At the same time, your child probably knows better than you what she wants to bring along. And letting her take responsibility for what she brings will pay off in dividends.
“I’m a big advocate of working with your child but taking a back seat,” Levine says. “This goes for packing for a weekend sleepover all the way to a longer sleep-away camp.”
Let her pack a first round with the requisite camp checklist close at hand. Do a quick check of her choices and ask friendly questions about items she may have forgotten. (“Are your favorite shorts in the dryer? How can we remember to grab those?” “How many days worth of socks will you need?”)
“I tend to encourage parents to do this with the regular morning routine too,” Levine says. “Instead of saying, ‘Did you brush your teeth?’ ‘Did you pack your bag?,’ [ask] ‘What are all the things you need to do this morning?’ It gets your child going through the mental checklist instead of waiting for you to nag them.”

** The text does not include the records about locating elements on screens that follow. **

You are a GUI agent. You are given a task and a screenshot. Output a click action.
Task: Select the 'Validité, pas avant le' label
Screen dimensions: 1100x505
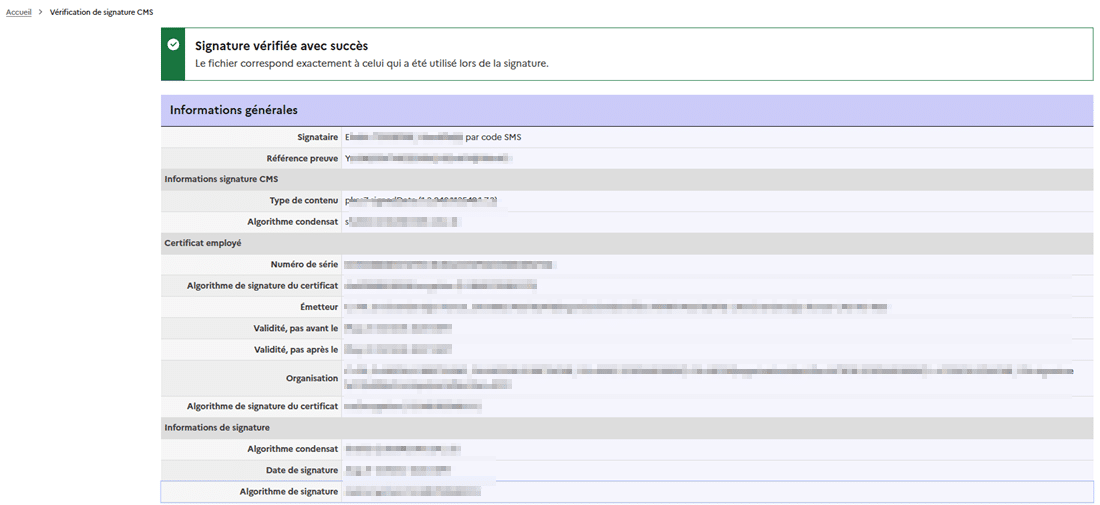pos(289,328)
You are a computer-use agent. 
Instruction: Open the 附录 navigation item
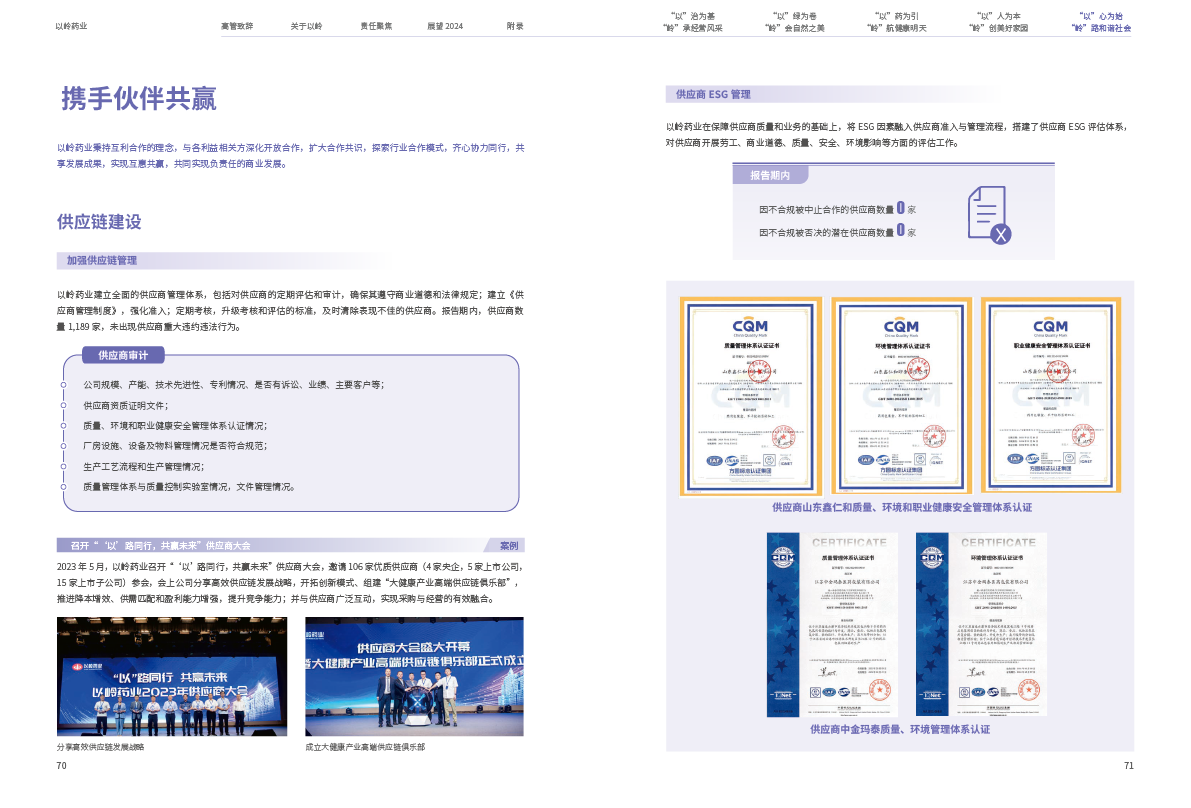[515, 26]
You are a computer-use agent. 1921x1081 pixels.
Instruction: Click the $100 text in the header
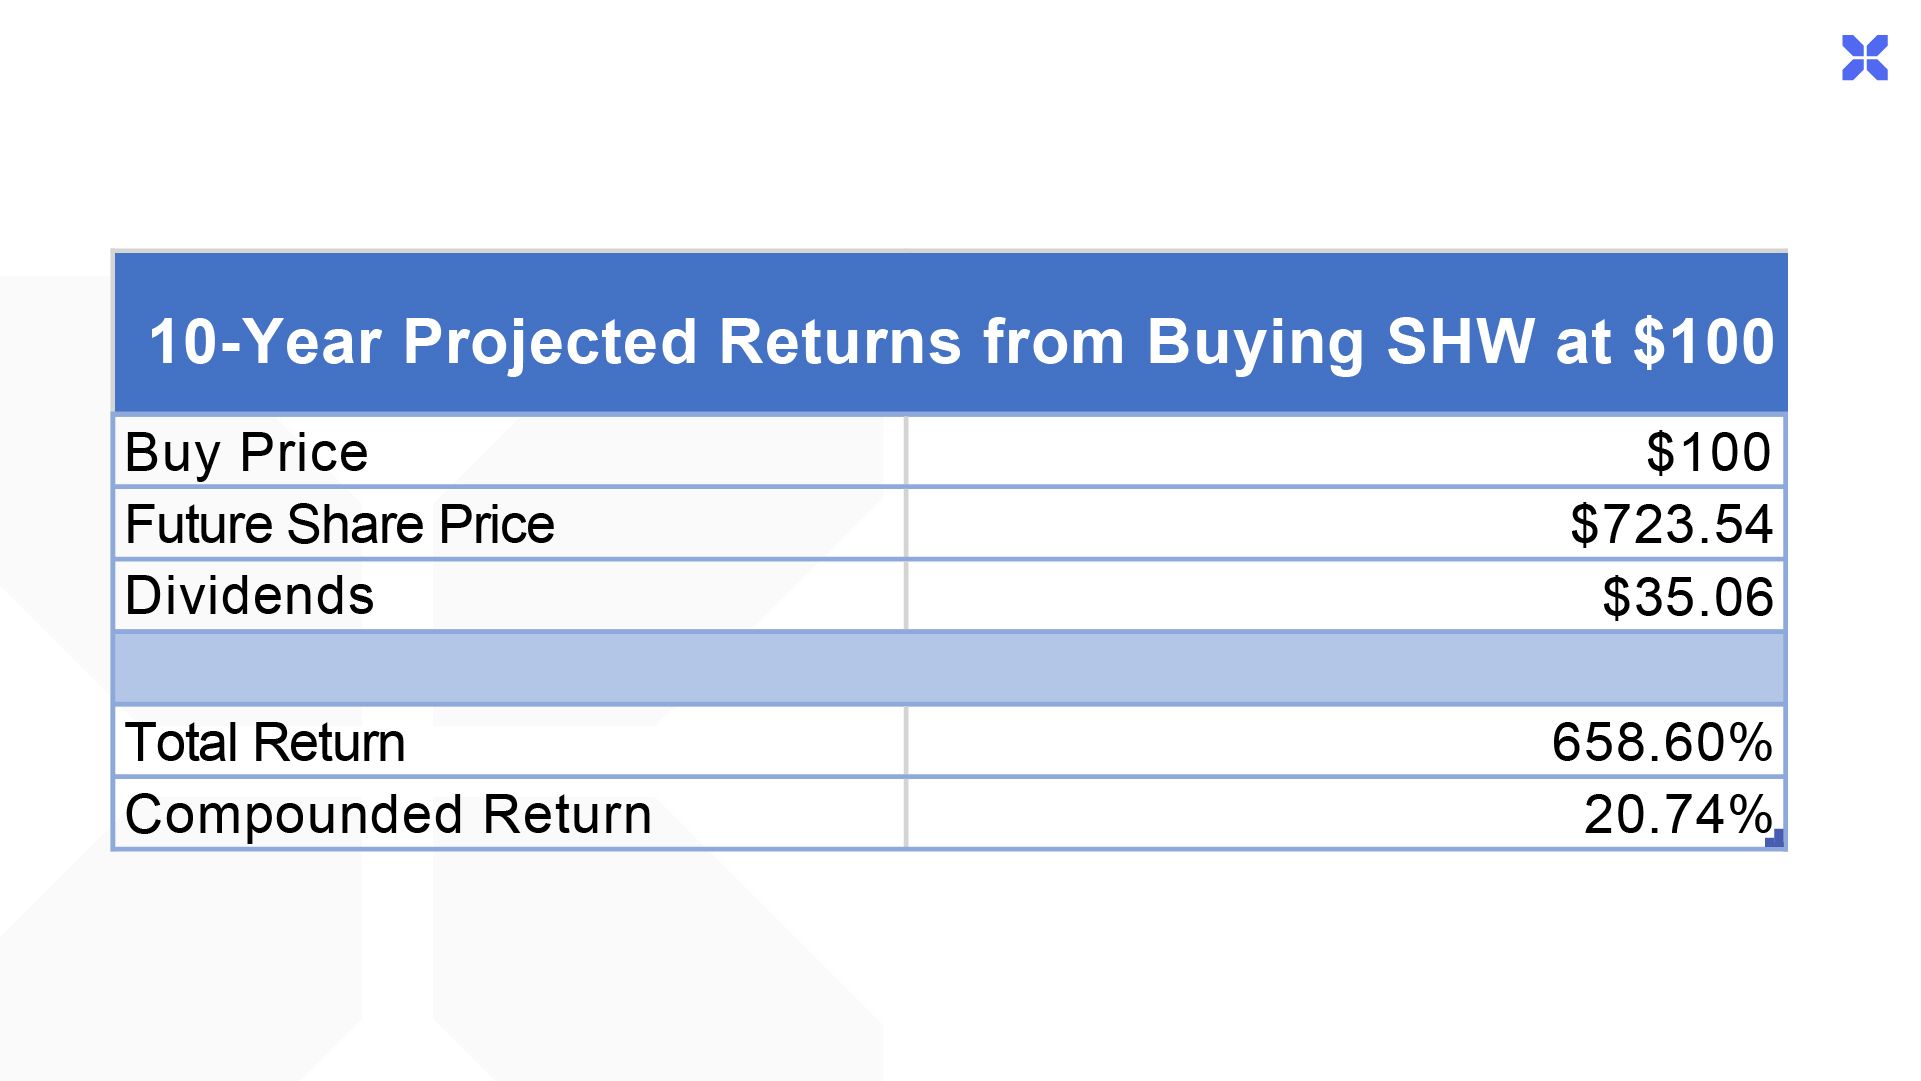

The packing process may take a little longer, but it’s time well spent, she says.
“It’s not easy for parents to fight the urge to get in there and intervene,” she says. “It’s quicker to just do it for a child. But in the long run it’s actually a big time saver if you can sit on your hands and bite your tongue and let your child do the packing from an early age. When your child is ready to go off to college, she won’t need as much intervention and help to get out the door each day.”